Nous portons ici solennellement témoignage de l'indignation de la plupart des Génovéfains

Mesdames, Messieurs, si cela n'était que le point de vue de Ste Geneviève Autrement, ce ne serait que le point de vue de l'opposition, mais il s'agit de bien autre chose.

Nous portons ici solennellement témoignage de l'indignation de la plupart des Génovéfains de toutes tendances. Nous avons entendu leurs réactions en allant au d'avant d'eux : "C'est honteux, disent-ils, c'était prévu, il ne pense qu'à sa carrière - car c'est bien ce qui se dit -, pourquoi n'a-t-il pas démissionné avant les élections ?". Il est particulièrement affligeant de constater l'amertume de ceux de nos concitoyens qui ont des convictions profondes et forment depuis longtemps la base même de l'électorat de gauche. Ils se sentent trahis. Tout habile qu'est votre communication, le bon sens populaire au sens noble du terme a bien compris, quoi que vous en disiez, de quoi il s'agit : vous vous servez de la ville pour servir vos intérêts personnels.

Pierre Mendès-France disait que la démocratie est un état d'esprit. Or que peut-on construire sur la désinformation, sur l'abus de confiance ? Nous regrettons tous la montée de l'abstention aux élections, la désaffection croissante des citoyens pour la chose publique ; comment désormais conduire aux urnes des électeurs dont la confiance a été trahie par ceux-là même pour qui ils ont voté ? Nous regrettons tous que les jeunes n'aient pas de constance dans l'engagement ; quel exemple voulons-nous leur donner, au plus haut degré de notre ville ?

Chers collègues, pour montrer à quel point, au nom de la plupart des Génovéfains, nous réprouvons et déplorons ces pratiques, nous voterons blanc.
 
 

Suite à l'allocution de M. Léonhardt,

Intervention au sujet d'une possible coopération entre la majorité et l'opposition
sur quelques sujets importants

Monsieur le maire, vous avez mentionné comme thème prioritaire de votre action future la tranquillité, et vous en avez donné deux composantes : rétablir la sécurité et le calme dans les quartiers travaillés par la délinquance et, d'une façon générale, lutter contre le projet de survol de la ville par les avions. Puis, vous avez dit que vous proposeriez à la minorité du Conseil une coopération sur ces thèmes.

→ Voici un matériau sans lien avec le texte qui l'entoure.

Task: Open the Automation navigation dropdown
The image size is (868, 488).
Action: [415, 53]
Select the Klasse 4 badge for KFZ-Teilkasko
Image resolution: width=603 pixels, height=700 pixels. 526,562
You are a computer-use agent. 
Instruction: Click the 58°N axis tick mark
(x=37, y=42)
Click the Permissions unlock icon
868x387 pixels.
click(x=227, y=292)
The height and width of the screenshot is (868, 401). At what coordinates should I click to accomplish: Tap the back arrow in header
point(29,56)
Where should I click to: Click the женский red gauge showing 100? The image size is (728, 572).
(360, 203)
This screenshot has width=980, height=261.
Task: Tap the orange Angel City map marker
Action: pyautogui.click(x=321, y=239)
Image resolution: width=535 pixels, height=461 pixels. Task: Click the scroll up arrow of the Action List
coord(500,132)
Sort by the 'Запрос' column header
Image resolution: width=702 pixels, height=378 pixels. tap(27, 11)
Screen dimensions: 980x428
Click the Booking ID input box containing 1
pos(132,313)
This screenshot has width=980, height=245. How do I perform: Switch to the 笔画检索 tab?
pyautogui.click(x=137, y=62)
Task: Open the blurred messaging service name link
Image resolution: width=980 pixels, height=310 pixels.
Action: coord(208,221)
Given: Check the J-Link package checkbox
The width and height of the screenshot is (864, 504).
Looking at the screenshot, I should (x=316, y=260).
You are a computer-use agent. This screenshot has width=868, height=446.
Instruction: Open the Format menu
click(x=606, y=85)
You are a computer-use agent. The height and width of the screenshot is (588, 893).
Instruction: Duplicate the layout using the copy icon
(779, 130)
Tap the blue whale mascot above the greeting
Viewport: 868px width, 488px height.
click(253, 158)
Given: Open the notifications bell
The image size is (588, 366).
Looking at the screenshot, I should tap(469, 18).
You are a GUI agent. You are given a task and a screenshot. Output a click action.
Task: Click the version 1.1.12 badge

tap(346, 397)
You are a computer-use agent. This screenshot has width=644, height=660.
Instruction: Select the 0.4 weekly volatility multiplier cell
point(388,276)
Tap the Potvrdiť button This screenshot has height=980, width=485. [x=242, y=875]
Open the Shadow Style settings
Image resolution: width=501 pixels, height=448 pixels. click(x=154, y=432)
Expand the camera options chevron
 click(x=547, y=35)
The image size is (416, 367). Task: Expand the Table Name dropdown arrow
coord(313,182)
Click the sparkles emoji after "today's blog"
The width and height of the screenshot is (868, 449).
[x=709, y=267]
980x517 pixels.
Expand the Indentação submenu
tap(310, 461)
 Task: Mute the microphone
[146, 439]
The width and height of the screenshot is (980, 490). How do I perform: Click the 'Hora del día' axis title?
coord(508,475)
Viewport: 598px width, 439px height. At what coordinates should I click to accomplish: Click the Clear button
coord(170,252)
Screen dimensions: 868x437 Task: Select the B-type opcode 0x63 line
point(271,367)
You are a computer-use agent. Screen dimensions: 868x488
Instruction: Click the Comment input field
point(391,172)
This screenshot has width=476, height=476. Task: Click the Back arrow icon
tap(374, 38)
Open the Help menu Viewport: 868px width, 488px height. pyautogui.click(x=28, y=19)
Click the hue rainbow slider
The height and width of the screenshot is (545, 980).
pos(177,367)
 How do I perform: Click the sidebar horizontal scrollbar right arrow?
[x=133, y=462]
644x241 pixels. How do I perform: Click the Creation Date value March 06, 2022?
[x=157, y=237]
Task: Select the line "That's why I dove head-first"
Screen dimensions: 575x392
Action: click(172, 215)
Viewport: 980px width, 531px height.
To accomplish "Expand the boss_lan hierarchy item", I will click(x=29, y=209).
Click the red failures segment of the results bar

Je vous rappelle que dès la réunion d'installation du Conseil, le 17 mars, nous avons déclaré que nous mènerions une action d'opposition responsable, en critiquant ce qui nous paraît critiquable et en faisant des propositions. Il y a quelques semaines, j'ai fait une démarche auprès du maire pour lui proposer une coopération précisément dans les deux domaines que vous avez mentionnés, la sécurité et le survol des avions. Celui-ci m'a répondu que, tout en étant d'accord sur le principe, il préférait ne pas s'engager dans une telle coopération mais transmettre notre proposition à celui qui serait très probablement maire un peu plus tard, et vous-même m'avez donné votre accord de principe. Ces sujets sont en effet de la plus haute importance pour notre ville, ils doivent mobiliser toutes les compétences des élus, qui sont diverses.

Il vous appartient donc maintenant de donner une suite concrète à cette proposition.